The next images continue the agricultural theme: those who sow in tears will reap in joy. The tears continue the water motif of the streams but in an inversion (first wet tears, then a dry and joyful face; this is opposite of a dry land being wet by overflowing streams). While the act of sowing would be unlikely of itself to bring someone to tears, there are all kinds of metaphorical ways in which initiatives sometimes have to be undertaken in sadness and uncertainty. We find ourselves in situations that we don’t want to be in – we may hate our lot and wish things were different – but we either ossify and do nothing, transfixed by circumstance, or we put one in front of the other and go out to sow, weeping as we go.

The final four lines amplify this illustration:

He that goeth forth
and weepeth,
bearing precious seed,
Shall doubtless come again
with rejoicing,
bringing his sheaves with him.

Every element of the first three lines is inverted in the last three (abc-abc): he goes, but he comes back; he weeps, but then he rejoices; he bears precious seed, but then he comes back arms laden with sheaves! It is the way of things; we must make it count and engage ourselves in activity when we can least find the will to do so. We may go out in exile and captivity, lamenting as we go – but when such circumstances arise in life we must follow the example here: we must go bearing precious seed! Seed speaks of potential and possibility.

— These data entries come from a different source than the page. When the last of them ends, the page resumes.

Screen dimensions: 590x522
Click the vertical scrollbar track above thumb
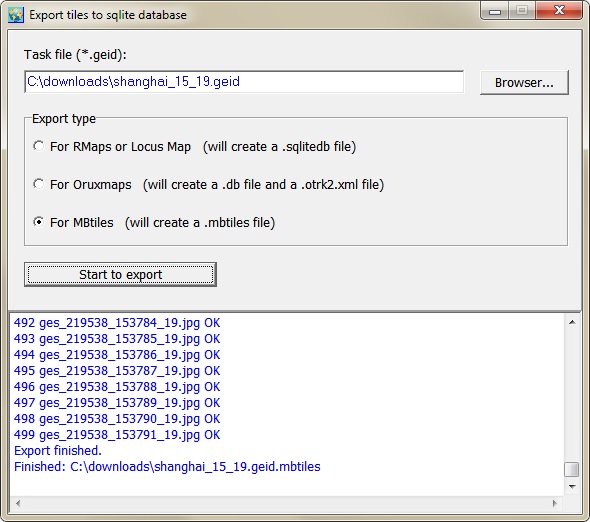[x=572, y=395]
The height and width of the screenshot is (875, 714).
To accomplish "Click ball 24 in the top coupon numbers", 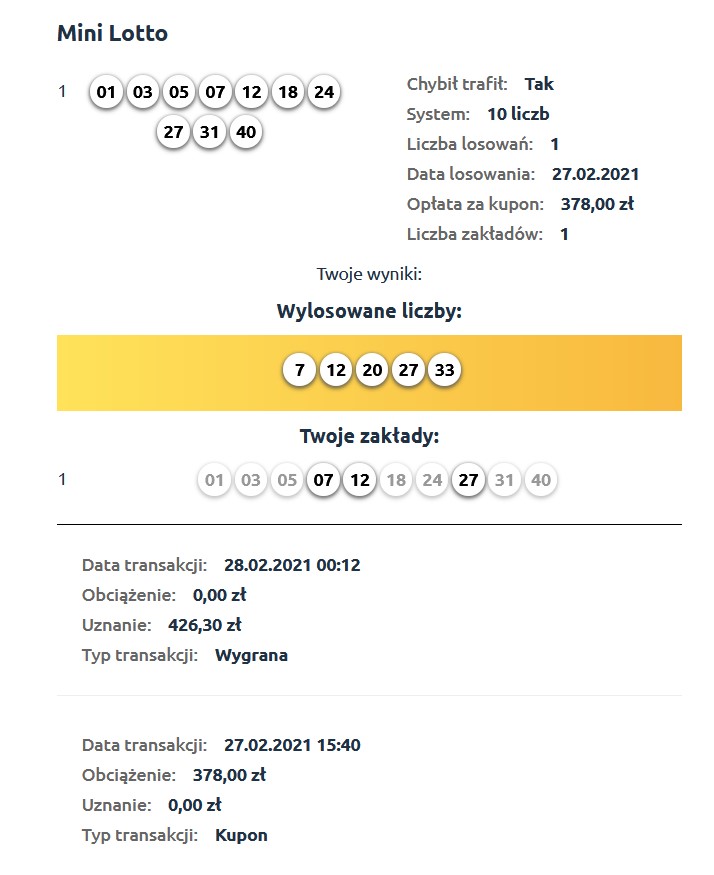I will 323,93.
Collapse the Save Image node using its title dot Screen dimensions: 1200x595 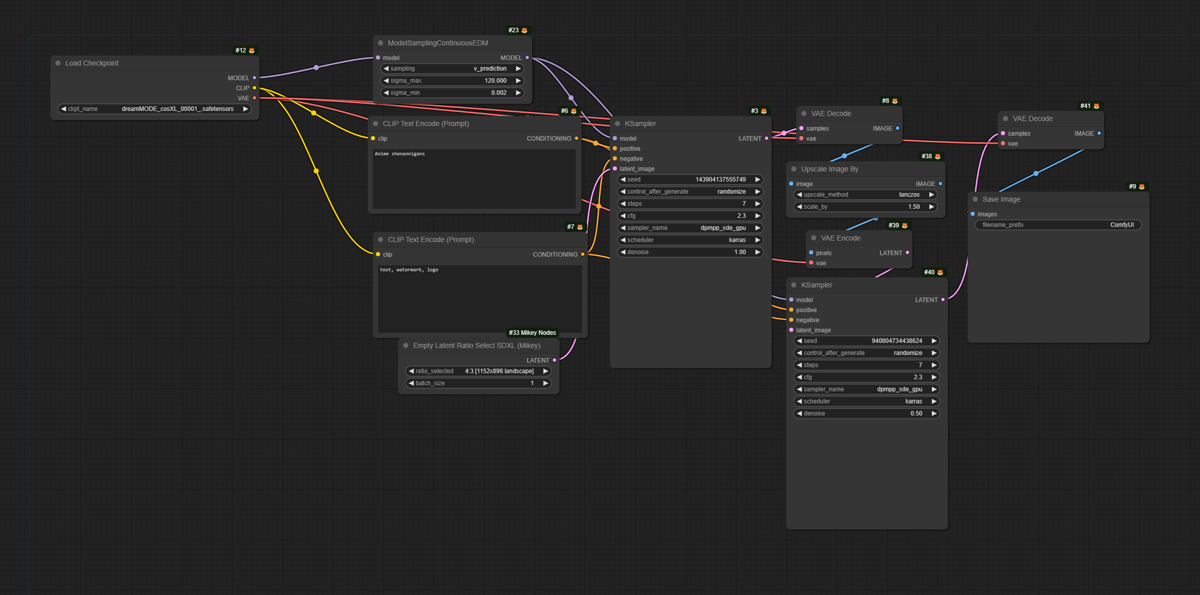[975, 199]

From the hard, dry and dusty husk new life can spring forth if only the conditions are right; the precious seed represents the promise of fruitfulness and plenty in the future. To travel carrying seed with you means to travel with fledgling hope, with openness to what might be and a sense of future possibility. It means refusing to be completely consumed by the sorrows of the present but to look instead for a future return on the painful investment of today. And of course seed is a symbol for the word of God and the potential of fruitfulness and life with Him which it is able to unlock.

Wherever we go, then, with whatever dilemma – even if it is into captivity in Babylon itself – we must go bearing precious seed. Just as a seed when planted will surely grow, so we will ‘doubtless’ come again. But we shall not come as we went, shoulders bent, cowering, with hearts heavy and minds consumed by bleak thoughts; we shall come bearing sheaves to feed both ourselves and others, we shall come our hearts rejoicing together before our God.